::: RECORDS FOR THIS TASK

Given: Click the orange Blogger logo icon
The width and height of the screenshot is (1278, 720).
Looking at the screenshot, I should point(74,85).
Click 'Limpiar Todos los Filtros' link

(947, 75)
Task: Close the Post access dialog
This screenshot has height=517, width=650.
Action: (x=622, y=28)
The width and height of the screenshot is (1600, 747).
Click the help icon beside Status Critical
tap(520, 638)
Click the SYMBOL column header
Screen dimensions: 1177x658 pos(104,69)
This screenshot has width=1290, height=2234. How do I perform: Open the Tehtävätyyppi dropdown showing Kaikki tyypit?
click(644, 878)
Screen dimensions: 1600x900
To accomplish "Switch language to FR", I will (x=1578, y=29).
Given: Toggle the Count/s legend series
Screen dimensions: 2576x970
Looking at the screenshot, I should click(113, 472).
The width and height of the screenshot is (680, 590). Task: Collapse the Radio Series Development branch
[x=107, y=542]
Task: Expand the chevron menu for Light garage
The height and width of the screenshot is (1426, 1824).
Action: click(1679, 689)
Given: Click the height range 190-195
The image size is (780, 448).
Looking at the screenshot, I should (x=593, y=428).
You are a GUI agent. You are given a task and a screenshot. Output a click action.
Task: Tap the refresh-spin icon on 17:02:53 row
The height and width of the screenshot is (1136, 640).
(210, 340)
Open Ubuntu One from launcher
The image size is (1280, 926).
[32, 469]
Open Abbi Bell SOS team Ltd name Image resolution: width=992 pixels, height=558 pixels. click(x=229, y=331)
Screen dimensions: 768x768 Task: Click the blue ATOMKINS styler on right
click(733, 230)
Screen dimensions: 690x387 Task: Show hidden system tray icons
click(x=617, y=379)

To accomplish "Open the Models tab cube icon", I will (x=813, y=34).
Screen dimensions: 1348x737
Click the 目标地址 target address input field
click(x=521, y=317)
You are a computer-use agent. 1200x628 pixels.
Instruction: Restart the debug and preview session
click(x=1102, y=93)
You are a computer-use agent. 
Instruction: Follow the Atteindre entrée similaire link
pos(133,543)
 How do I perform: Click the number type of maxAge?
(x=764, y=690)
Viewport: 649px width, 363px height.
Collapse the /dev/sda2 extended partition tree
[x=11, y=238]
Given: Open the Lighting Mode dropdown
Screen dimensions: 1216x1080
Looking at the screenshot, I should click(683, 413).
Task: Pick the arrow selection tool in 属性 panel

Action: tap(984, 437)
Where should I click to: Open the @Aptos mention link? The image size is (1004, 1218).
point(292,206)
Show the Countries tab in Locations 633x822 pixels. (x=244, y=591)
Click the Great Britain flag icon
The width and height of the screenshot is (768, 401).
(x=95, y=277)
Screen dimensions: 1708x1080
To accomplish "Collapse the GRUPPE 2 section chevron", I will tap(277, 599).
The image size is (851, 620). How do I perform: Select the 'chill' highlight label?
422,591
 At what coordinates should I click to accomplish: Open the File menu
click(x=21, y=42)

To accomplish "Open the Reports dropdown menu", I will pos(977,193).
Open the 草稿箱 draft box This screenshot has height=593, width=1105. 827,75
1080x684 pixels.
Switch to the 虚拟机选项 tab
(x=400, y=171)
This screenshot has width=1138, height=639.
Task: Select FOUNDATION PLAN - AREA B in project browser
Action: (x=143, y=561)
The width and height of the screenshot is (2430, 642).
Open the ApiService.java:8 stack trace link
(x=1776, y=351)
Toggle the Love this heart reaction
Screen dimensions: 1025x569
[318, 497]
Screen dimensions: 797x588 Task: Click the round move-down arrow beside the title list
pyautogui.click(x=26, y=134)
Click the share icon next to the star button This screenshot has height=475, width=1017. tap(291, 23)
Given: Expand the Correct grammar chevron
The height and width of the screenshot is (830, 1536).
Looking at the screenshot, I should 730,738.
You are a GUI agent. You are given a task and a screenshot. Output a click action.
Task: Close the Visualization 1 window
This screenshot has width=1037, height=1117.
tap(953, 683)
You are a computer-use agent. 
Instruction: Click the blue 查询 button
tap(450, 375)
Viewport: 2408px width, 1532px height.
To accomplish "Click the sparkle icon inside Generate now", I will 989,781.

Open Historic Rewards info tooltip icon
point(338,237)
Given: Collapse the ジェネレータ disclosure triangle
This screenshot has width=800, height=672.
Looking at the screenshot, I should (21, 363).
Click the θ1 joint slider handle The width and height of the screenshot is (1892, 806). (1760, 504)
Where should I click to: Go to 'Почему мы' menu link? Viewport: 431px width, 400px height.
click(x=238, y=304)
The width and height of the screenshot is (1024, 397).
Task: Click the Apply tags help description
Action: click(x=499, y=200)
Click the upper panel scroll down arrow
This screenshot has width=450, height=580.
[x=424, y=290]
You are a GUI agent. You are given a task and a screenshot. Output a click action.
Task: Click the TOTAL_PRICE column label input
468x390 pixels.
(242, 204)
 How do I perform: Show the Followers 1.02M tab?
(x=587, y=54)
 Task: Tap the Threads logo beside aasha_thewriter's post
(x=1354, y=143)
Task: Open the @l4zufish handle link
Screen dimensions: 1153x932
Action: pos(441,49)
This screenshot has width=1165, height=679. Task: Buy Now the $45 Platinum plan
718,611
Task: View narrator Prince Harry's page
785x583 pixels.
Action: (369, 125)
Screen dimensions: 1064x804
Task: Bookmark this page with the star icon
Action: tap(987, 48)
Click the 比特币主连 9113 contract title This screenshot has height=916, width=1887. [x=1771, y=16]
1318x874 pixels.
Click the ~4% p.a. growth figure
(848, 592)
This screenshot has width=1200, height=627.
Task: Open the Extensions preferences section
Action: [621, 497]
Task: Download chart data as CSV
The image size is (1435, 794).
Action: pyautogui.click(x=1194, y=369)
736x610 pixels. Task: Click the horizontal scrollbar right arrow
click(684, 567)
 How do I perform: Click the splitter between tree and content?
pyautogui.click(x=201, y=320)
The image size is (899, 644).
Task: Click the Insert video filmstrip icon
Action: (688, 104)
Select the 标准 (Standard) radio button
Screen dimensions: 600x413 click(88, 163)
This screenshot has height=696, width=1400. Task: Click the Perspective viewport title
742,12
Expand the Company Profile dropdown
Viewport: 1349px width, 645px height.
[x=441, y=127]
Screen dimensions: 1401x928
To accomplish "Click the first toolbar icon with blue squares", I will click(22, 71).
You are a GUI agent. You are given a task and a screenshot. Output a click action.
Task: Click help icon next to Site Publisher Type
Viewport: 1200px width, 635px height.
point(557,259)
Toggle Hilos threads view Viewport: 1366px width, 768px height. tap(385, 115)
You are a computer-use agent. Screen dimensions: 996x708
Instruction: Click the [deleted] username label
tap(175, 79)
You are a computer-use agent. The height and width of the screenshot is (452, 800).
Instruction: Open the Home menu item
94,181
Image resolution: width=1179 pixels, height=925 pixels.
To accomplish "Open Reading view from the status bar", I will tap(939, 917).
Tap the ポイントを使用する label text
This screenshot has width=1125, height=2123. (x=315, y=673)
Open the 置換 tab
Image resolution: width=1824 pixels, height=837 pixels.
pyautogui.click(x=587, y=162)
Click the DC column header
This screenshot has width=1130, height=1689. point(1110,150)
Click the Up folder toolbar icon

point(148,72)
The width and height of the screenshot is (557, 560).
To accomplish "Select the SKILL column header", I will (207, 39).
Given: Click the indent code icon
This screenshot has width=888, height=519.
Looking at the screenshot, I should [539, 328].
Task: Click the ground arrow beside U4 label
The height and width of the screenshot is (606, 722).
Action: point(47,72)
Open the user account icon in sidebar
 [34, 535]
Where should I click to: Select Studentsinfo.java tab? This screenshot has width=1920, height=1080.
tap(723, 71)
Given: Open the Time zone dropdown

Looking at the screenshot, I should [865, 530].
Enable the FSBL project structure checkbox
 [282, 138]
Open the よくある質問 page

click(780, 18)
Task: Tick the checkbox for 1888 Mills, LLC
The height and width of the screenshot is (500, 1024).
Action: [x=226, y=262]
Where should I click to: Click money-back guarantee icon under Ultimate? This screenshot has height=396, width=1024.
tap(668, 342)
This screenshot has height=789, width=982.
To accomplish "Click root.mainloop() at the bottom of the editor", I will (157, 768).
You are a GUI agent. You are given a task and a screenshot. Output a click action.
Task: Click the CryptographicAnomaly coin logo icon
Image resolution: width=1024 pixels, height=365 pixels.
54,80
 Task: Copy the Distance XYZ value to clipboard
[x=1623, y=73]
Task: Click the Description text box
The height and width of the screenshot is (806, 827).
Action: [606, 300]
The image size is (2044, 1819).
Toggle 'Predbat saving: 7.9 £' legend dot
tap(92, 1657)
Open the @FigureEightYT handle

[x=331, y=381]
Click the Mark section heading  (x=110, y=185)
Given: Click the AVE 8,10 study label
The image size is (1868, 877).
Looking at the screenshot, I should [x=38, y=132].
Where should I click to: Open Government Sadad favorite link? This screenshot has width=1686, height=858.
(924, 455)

::::::

■ **WHAT THE TASK REQUIRES**: Write out again, exactly, the lines from the start of the entries up to and including the one with "Given: Open the Lighting Mode dropdown". Nothing else belongs in the reply.

■ **ANSWER FOR THIS EXERCISE**:
Given: Click the orange Blogger logo icon
The width and height of the screenshot is (1278, 720).
Looking at the screenshot, I should point(74,85).
Click 'Limpiar Todos los Filtros' link

(947, 75)
Task: Close the Post access dialog
This screenshot has height=517, width=650.
Action: (x=622, y=28)
The width and height of the screenshot is (1600, 747).
Click the help icon beside Status Critical
tap(520, 638)
Click the SYMBOL column header
Screen dimensions: 1177x658 pos(104,69)
This screenshot has width=1290, height=2234. How do I perform: Open the Tehtävätyyppi dropdown showing Kaikki tyypit?
click(644, 878)
Screen dimensions: 1600x900
To accomplish "Switch language to FR", I will (x=1578, y=29).
Given: Toggle the Count/s legend series
Screen dimensions: 2576x970
Looking at the screenshot, I should click(113, 472).
The width and height of the screenshot is (680, 590). Task: Collapse the Radio Series Development branch
[x=107, y=542]
Task: Expand the chevron menu for Light garage
The height and width of the screenshot is (1426, 1824).
Action: click(1679, 689)
Given: Click the height range 190-195
The image size is (780, 448).
Looking at the screenshot, I should (x=593, y=428).
You are a GUI agent. You are given a task and a screenshot. Output a click action.
Task: Tap the refresh-spin icon on 17:02:53 row
The height and width of the screenshot is (1136, 640).
(210, 340)
Open Ubuntu One from launcher
The image size is (1280, 926).
[32, 469]
Open Abbi Bell SOS team Ltd name Image resolution: width=992 pixels, height=558 pixels. click(x=229, y=331)
Screen dimensions: 768x768 Task: Click the blue ATOMKINS styler on right
click(733, 230)
Screen dimensions: 690x387 Task: Show hidden system tray icons
click(x=617, y=379)

To accomplish "Open the Models tab cube icon", I will (x=813, y=34).
Screen dimensions: 1348x737
Click the 目标地址 target address input field
click(x=521, y=317)
You are a computer-use agent. 1200x628 pixels.
Instruction: Restart the debug and preview session
click(x=1102, y=93)
You are a computer-use agent. 
Instruction: Follow the Atteindre entrée similaire link
pos(133,543)
 How do I perform: Click the number type of maxAge?
(x=764, y=690)
Viewport: 649px width, 363px height.
Collapse the /dev/sda2 extended partition tree
[x=11, y=238]
Given: Open the Lighting Mode dropdown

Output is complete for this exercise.